> _本文_:
=======
【2021年人気アイテム総まとめ】
2021年は在宅ワークや外食の自粛などで自宅で過ごす時間が増え、言うところの巣ごもり需要で、幅広い世代で久々にプラモデルを作ってみようという人が増えました。ジャンルもスケールモデルからキャラクターモデル、ミニ4駆からラジコンまで多岐にわたっており、一部商品は常に品薄状態が続いている状況です。
スケールモデルを見た場合でも飛行機、AFVモデル、艦船モデルそれぞれが活性化しているといった印象ですが、中でも飛行機モデルの新製品が注目を集めました。あえて言うなら、2021年はF-4ファントムイヤーだったように思えます。
2021年3月に航空自衛隊のF-4ファントムが退役したこともあり、ファインモールドから新規設計の1/72スケールのF-4EJ改をはじめ、F-4のバリエーションモデルが続々と登場。中でもラストフライトの派手なスペシャルマーキングのEJ改は大いに人気を集めました。また同時期に造形村が1/48スケールの新規金型で「F-4EJ改ファントムII ファントムフォーエバー2020」を発売。こちらも大人気となりファントムの退役に華を添えました。
さらに7月にはタミヤから1/48でF-4B(ショートノーズと呼ばれるアメリカ海軍仕様)が発売になり、こちらも大きな話題となりました。2021年はF-4イヤーだったと言っても過言ではないでしょう。
またタミヤからは、12月に1/48スケールでF-14Aトムキャット(後期型)発艦セットが登場。
2016年に発売されたF-14Aのバリエーションキットですが、主翼パーツ等が新規パーツとなり、デッキクルーフィギュア追加され、空母からの発艦シーンを再現できる情景モデルとなっています。
F-14といえば、2021年は映画『トップガン』の続編『トップガン・マーヴェリック』が公開されるはずでした。劇中ではF/A18スーパーホーネットが登場、映画公開に合わせて劇中仕様のモデルがRevell社から発売されましたが、映画公開が2022年5月に延期されてしまったため、キットが先行してしまいました。映画が公開されれば、改めてF/A18スーパーホーネットが注目を集めることは間違いないでしょう。
=======
> _抽出データ_:

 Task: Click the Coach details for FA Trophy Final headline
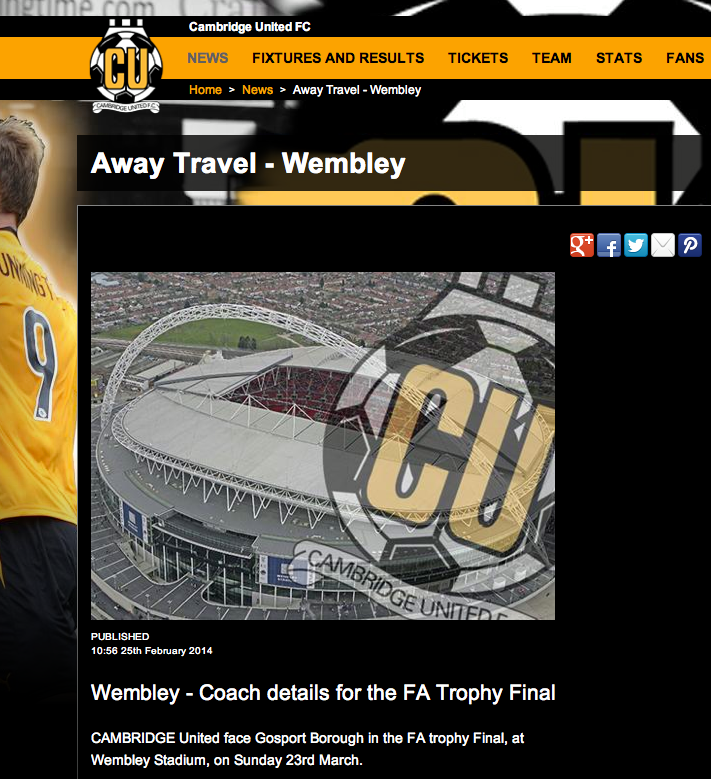[x=323, y=693]
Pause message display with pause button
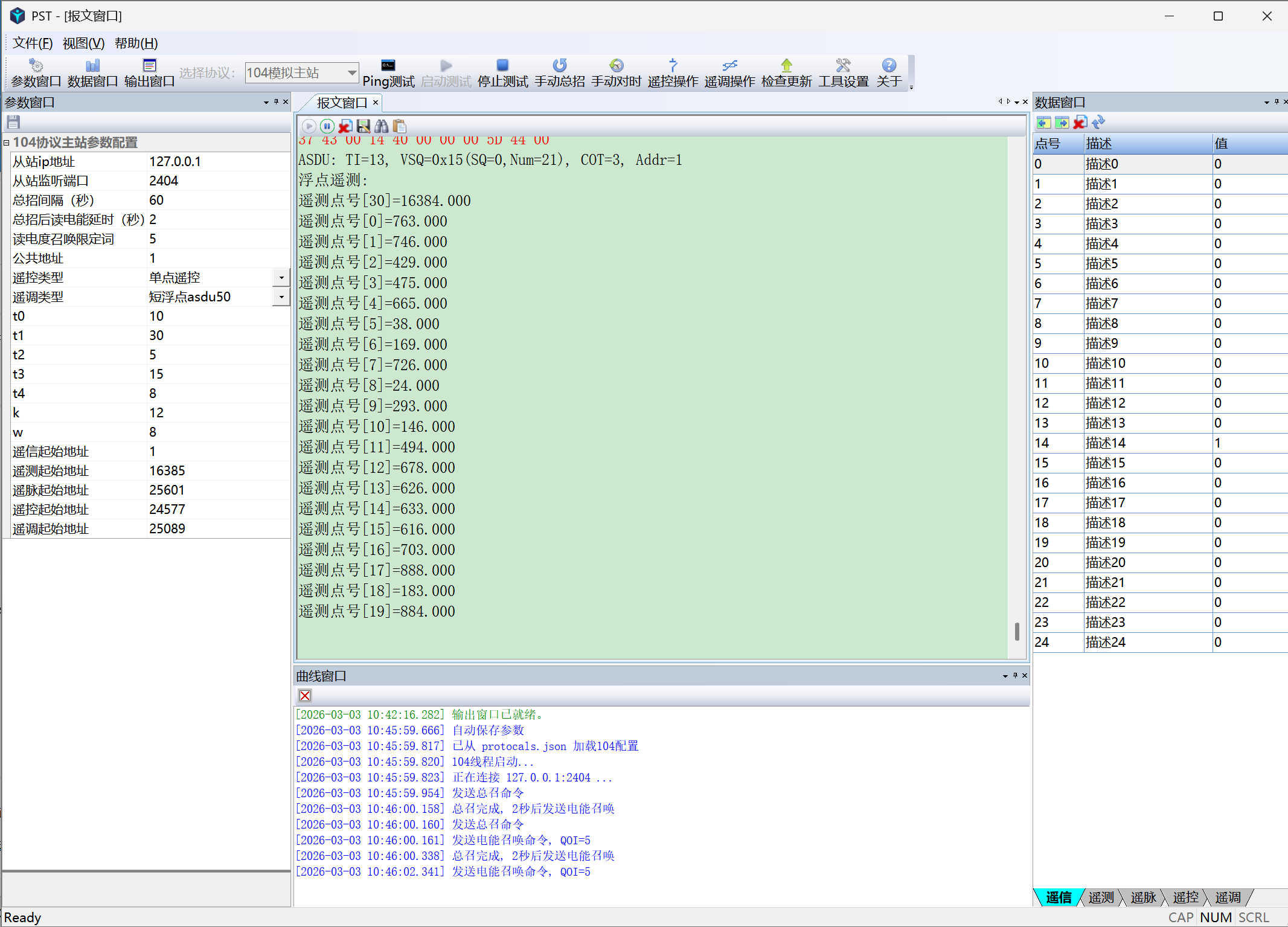Viewport: 1288px width, 927px height. (327, 126)

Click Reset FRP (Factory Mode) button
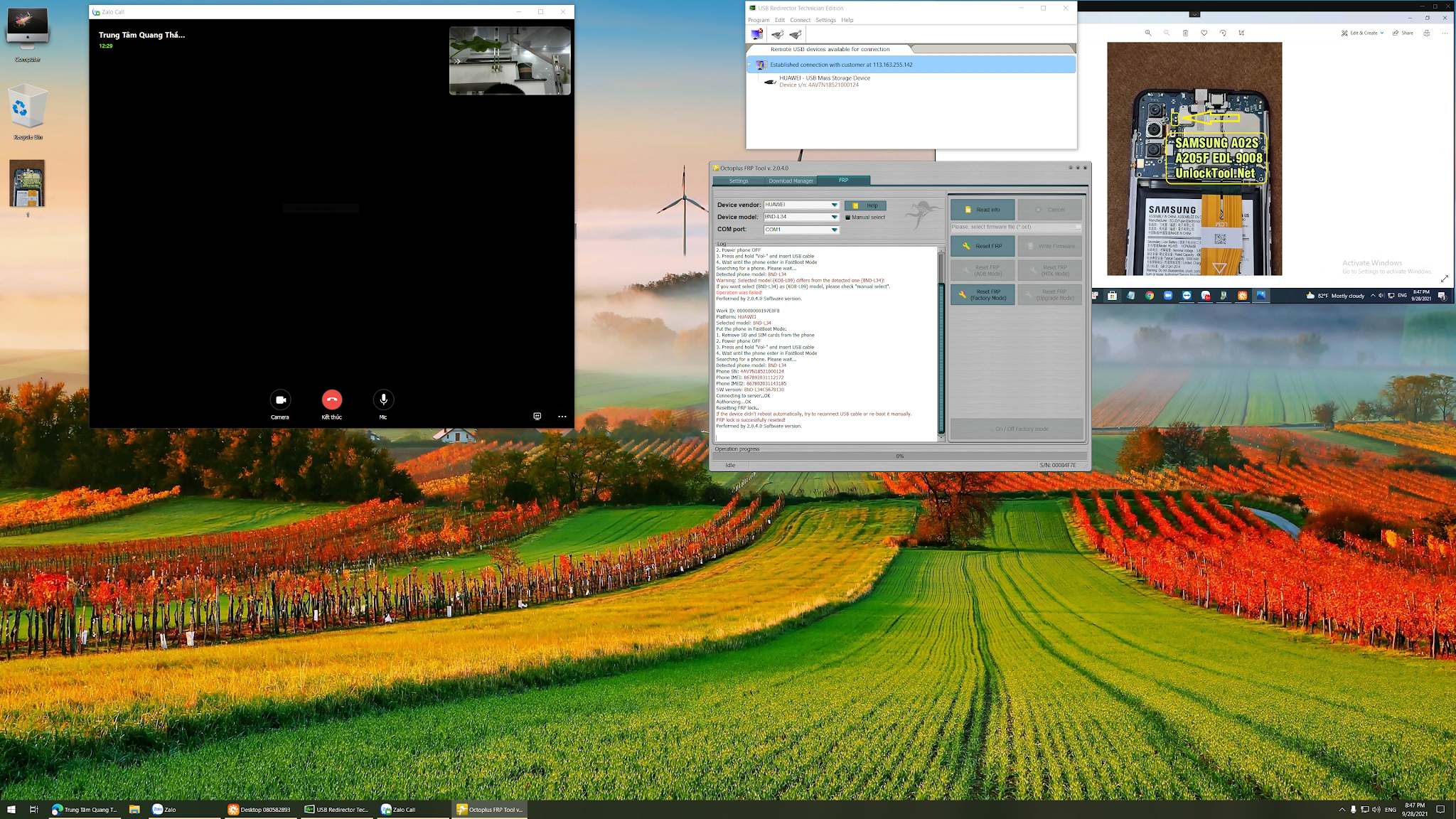coord(983,295)
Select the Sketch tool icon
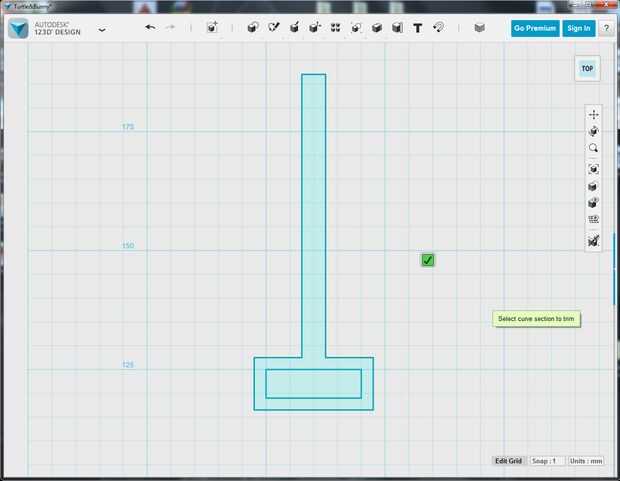 (x=274, y=27)
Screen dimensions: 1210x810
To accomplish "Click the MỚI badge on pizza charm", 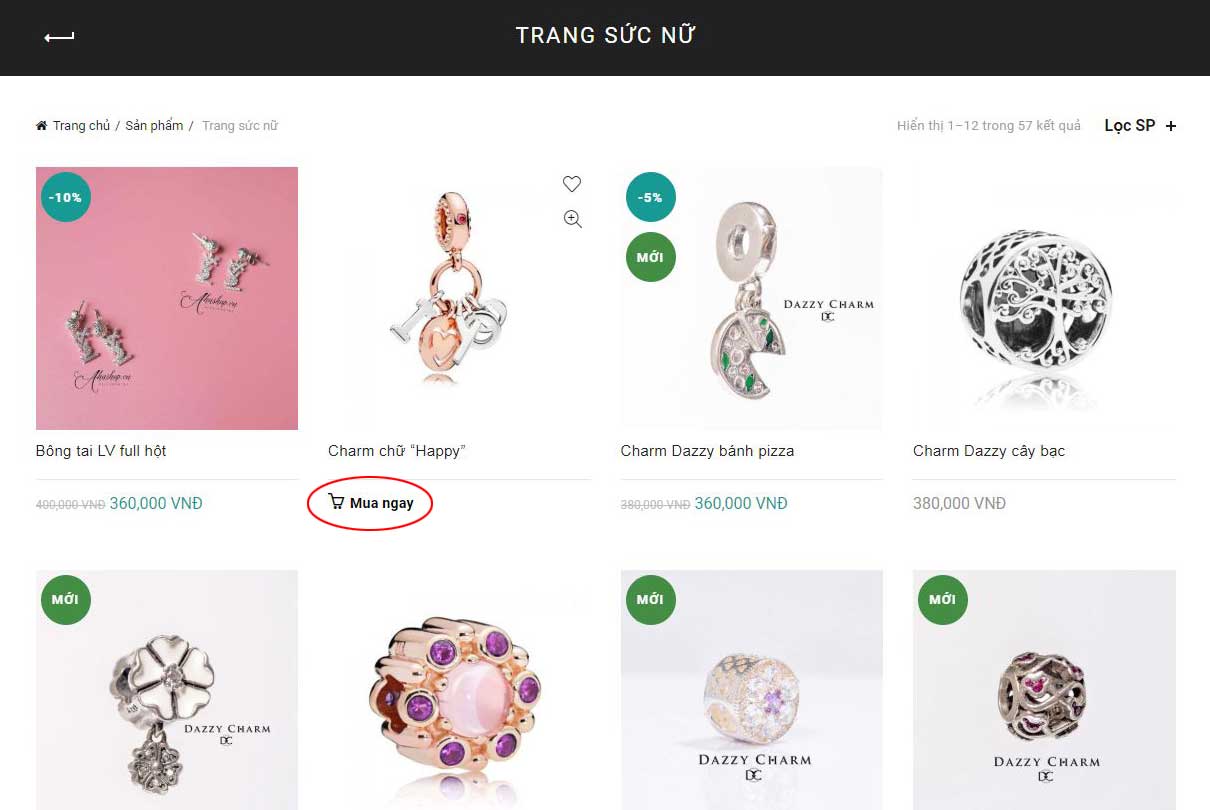I will (x=651, y=257).
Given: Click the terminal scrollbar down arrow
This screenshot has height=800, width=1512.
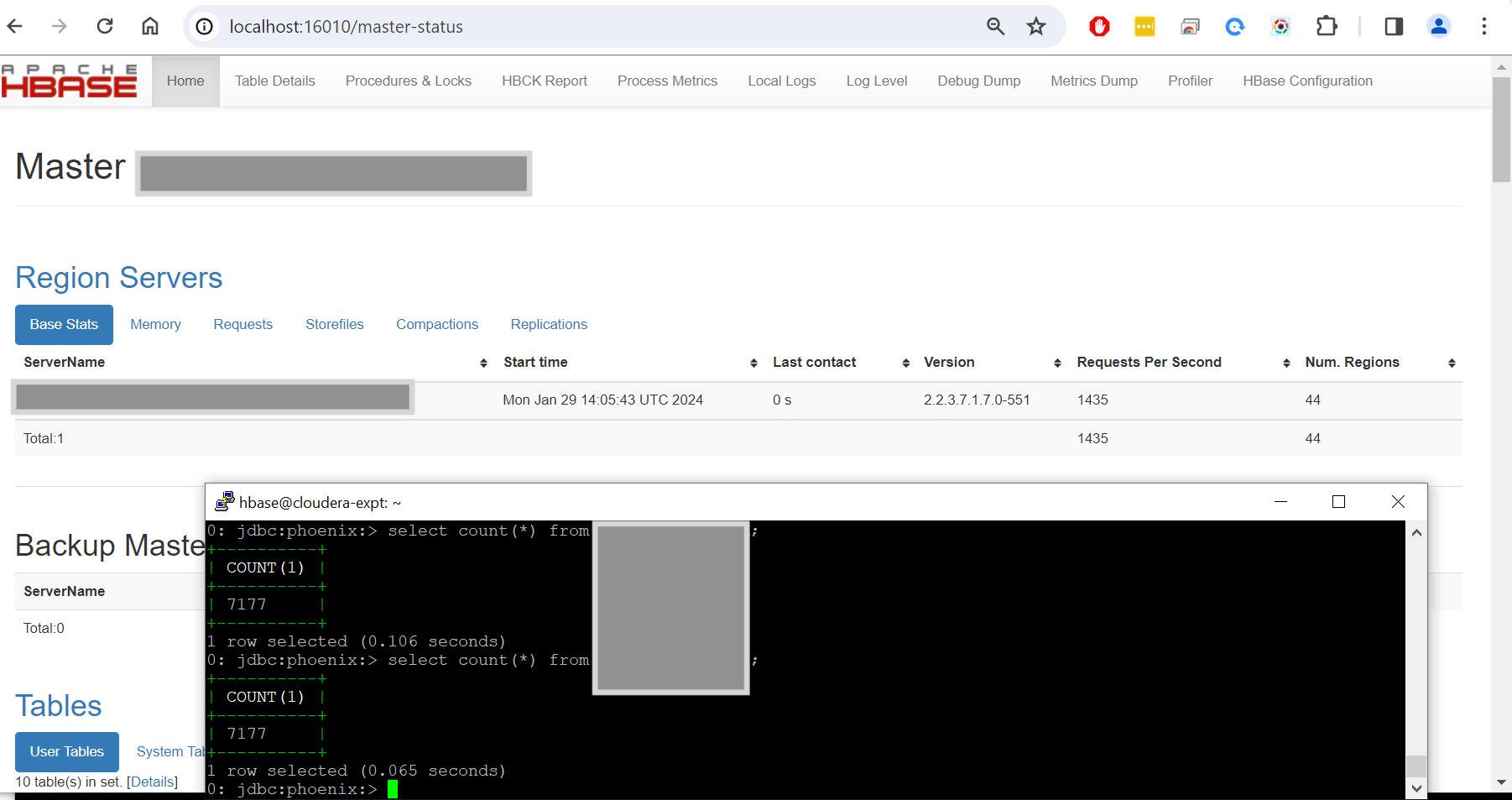Looking at the screenshot, I should 1416,788.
=======
> _課題 1_: 2021年のプラモデルに関する本文によると、航空自衛隊のF-4ファントムが退役したのはいつですか。
> _課題 2_: 2021年のプラモデルに関する本文を、最後の文の後から書き継いでください。

> _解答例 1_: 2021年3月です。

> _解答例 2_:
振り返ると、2021年はF-4ファントムのみならず、海外メーカーの新製品が次々と登場した1年でした。これまでモデル化されていないマイナー機や試作機、実験機なども登場して、飛行機オタクとしてはうれしいかぎりです。それら新製品の中から、斜め視線で選んだ飛行機好きにオススメのキットを5つ紹介します。
1. AFVと組み合わせてジオラマを楽しめる!
ボーダーモデル
「1/35 メッサーシュミットBf109G-6」(ハセガワ扱い:9130円)
飛行機モデルは1/72、1/48、1/32といったスケールサイズが一般的ですが、本キットは1/35スケール。つまりAFVモデルでお馴染みのスケールとなっています。戦車モデルやフィギュアと組み合わせることが可能となり、ジオラマ(情景モデル)として楽しむ幅が広がったモデルとなっています。
エンジンの精密再現や、リアルなレジン製のフィギュアが付属(パイロットや整備員等があり、購入するまでどのフィギュアが入っているかわからない)していることからも話題になりました。2022年は第2弾として1/35スケールでユンカースJu-87スツーカの発売も決定しました。
>> ボーダーモデル「1/35 メッサーシュミットBf109G-6」(ハセガワ)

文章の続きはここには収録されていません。